===== Page
But it does lack one of those essential backup ‘client’ features that would put the icing on the cake for me…

File System Notifications or sometimes known as ‘watched folders’ is a concept that monitors for file changes in real-time.

A program e.g. background service or icon tray, can ask the OS to be immediately notified of any changes within specified folders. Duplicacy GUI could keep a list of these changes, and when it comes to the next scheduled backup, instead of scanning the entire repository, uses this much smaller list of files when considering what has changed. The last snapshot revision is used for the state of all other unchanged files.

CrashPlan uses it to stage backups at a frequency as low as every 15 minutes, without have to rescan a set of folders for changes by itself. Syncthing uses it to watch for changes to be synchronised to other devices, as soon as possible - again, without having to rescan the entire directory tree.
==========
▸ Stated problem
Would you return everything in the post on watched folders from "A program e.g." down to "other unchanged files.", word for word?
===== Material
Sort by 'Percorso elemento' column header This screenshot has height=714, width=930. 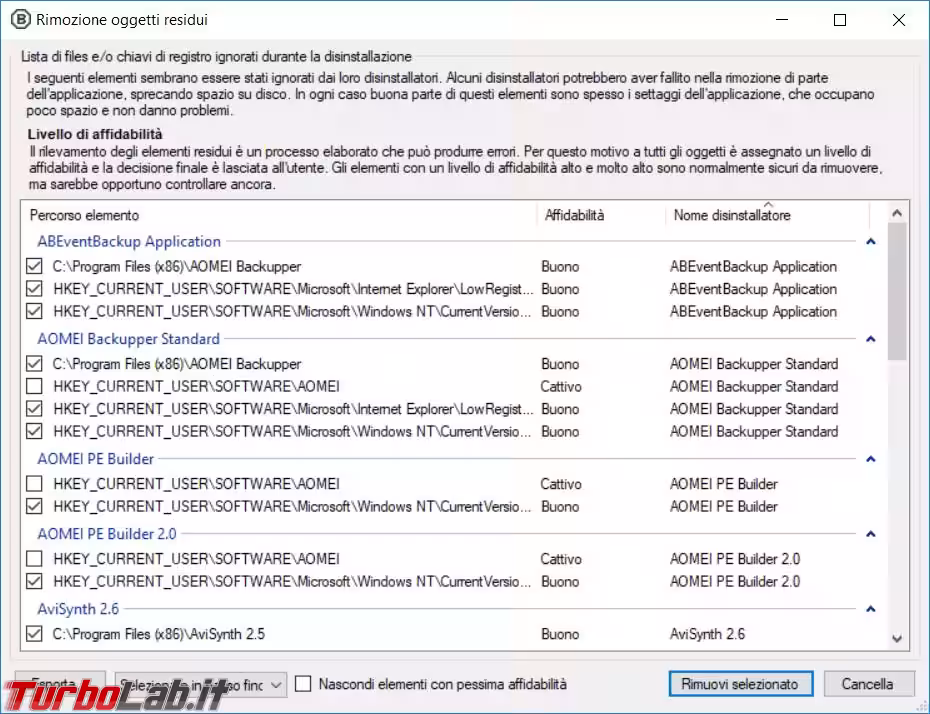point(280,215)
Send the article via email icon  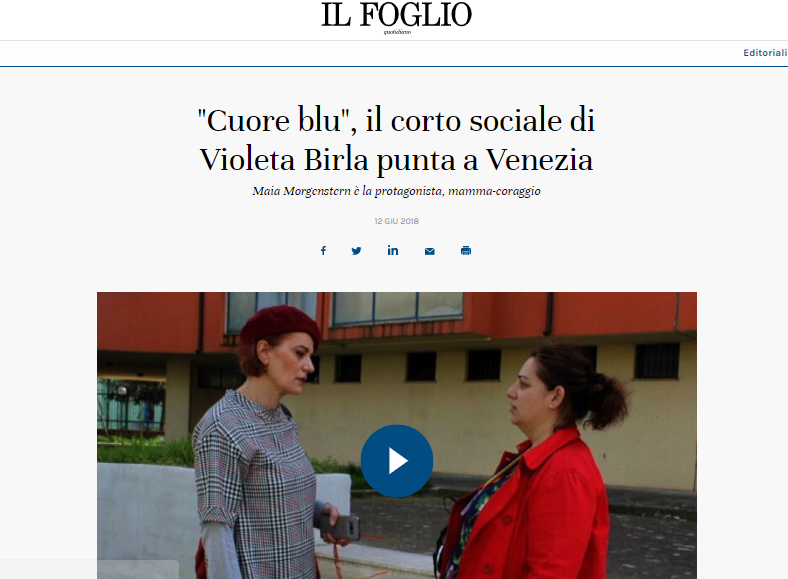[x=430, y=251]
==========
▸ The completed task
A program e.g. background service or icon tray, can ask the OS to be immediately notified of any changes within specified folders. Duplicacy GUI could keep a list of these changes, and when it comes to the next scheduled backup, instead of scanning the entire repository, uses this much smaller list of files when considering what has changed. The last snapshot revision is used for the state of all other unchanged files.